Tackling climate change

  • 15. Despite the economic size exceeding US$400 billion, the share of Bangladesh in global CO2 emissions has been very low (0.3 percent of total global CO2 emission). In terms of per capita CO2 emission, Bangladesh ranked a low 193rd among 229 countries with a per capita emission of 0.6 tonnes in 2019 – a fraction of the world average emission of 4.8 tonnes. To address the vulnerability of climate change, the Bangladesh Delta Plan 2100 was launched in 2018 and the government is working on a strategic investment framework to mobilize financing (Mujib Climate Prosperity Plan 2030). Energy Efficiency and Conservation Master Plan (2030) will reduce dependence on coal for power generation. To promote green technology, Bangladesh Bank has established a refinance scheme to support environment-friendly technology such as solar energy, biogas plants, and effluent treatment plants.

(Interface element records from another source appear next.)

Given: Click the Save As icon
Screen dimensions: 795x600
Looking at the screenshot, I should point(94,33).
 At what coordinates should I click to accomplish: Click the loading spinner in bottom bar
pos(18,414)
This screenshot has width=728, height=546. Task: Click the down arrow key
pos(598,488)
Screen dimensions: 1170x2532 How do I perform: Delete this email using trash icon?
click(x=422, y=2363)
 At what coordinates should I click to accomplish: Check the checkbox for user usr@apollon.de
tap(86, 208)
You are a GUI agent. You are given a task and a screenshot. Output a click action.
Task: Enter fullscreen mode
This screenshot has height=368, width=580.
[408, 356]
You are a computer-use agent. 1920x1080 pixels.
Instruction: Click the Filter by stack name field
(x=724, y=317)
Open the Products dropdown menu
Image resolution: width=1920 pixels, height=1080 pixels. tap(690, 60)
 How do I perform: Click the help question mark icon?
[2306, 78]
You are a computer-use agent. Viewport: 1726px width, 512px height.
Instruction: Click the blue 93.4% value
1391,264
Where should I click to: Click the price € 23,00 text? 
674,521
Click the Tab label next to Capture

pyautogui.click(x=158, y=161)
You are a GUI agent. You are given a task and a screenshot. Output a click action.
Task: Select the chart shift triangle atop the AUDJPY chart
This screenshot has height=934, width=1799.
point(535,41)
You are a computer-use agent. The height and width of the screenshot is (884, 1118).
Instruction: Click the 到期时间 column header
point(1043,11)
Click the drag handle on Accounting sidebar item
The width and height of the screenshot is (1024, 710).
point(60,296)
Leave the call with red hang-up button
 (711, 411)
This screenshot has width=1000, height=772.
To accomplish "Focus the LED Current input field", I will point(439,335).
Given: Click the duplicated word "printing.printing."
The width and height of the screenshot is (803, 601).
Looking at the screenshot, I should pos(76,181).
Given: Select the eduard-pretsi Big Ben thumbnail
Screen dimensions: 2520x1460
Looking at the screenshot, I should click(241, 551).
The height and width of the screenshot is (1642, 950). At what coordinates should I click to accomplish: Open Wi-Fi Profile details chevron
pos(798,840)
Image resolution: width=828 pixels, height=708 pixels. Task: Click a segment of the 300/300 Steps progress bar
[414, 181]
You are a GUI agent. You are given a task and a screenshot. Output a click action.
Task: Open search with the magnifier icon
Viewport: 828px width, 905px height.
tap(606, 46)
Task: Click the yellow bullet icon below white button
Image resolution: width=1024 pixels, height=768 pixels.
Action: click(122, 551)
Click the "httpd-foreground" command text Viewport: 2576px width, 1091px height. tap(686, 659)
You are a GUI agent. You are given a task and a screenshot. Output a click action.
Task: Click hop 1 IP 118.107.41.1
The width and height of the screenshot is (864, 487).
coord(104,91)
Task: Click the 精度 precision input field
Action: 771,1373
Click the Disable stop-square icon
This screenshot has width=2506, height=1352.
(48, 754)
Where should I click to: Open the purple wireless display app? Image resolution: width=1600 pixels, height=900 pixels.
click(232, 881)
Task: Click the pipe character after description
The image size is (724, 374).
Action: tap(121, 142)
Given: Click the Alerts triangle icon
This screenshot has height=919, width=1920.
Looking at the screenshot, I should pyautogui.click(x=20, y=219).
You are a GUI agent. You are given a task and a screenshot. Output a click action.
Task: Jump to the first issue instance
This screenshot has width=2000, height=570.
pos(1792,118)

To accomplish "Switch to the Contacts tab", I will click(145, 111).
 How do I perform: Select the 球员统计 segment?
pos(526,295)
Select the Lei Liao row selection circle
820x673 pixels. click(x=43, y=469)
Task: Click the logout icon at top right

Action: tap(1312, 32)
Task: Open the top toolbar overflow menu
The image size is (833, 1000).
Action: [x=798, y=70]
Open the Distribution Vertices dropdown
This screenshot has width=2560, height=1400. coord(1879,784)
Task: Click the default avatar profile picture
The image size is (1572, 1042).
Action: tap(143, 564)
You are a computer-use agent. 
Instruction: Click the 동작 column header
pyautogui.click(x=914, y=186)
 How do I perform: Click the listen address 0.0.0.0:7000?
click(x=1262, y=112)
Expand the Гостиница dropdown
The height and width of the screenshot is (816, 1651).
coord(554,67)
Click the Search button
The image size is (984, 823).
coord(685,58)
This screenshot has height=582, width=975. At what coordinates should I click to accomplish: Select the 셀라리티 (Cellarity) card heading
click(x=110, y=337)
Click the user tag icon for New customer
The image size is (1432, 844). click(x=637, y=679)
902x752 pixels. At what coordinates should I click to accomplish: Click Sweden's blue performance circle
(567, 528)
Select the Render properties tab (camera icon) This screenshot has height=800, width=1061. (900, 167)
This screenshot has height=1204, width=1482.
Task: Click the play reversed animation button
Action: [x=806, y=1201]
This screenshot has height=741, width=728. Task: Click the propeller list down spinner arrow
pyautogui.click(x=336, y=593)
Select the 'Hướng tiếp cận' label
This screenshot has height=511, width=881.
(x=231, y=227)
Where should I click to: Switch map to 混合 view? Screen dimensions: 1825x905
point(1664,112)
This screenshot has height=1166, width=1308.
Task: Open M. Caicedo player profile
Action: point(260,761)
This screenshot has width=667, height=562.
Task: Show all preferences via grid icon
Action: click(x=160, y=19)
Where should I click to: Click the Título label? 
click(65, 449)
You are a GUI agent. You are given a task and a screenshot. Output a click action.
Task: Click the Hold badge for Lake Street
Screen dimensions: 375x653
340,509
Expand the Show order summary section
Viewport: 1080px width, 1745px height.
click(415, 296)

  • 16. Bangladesh may need US$ 37 billion by 2030 to implement climate change projects under the Delta Plan. Climate-specific support mechanisms and financial aid for mitigation and adaptation activities are key to spur and enable a just transition towards low-carbon climate-resilient development. Developing countries should receive the necessary support and tools to make climate-resilient investment decisions and budget allocations. Thus, there is an urgent need for technology transfer, and scaling up funding to enable a just transition to a low emission economy. The energy transition must be fair and equitable as Bangladesh’s per capita energy consumption is still 1/7th of what a global citizen consumes. The advanced countries should recognize their historical responsibilities to promote a global public good i.e., mitigation and adaptation efforts of developing countries, including Bangladesh.

1

The fiscal year for Bangladesh is July-June.

2

Percentage of the population living below the national poverty line.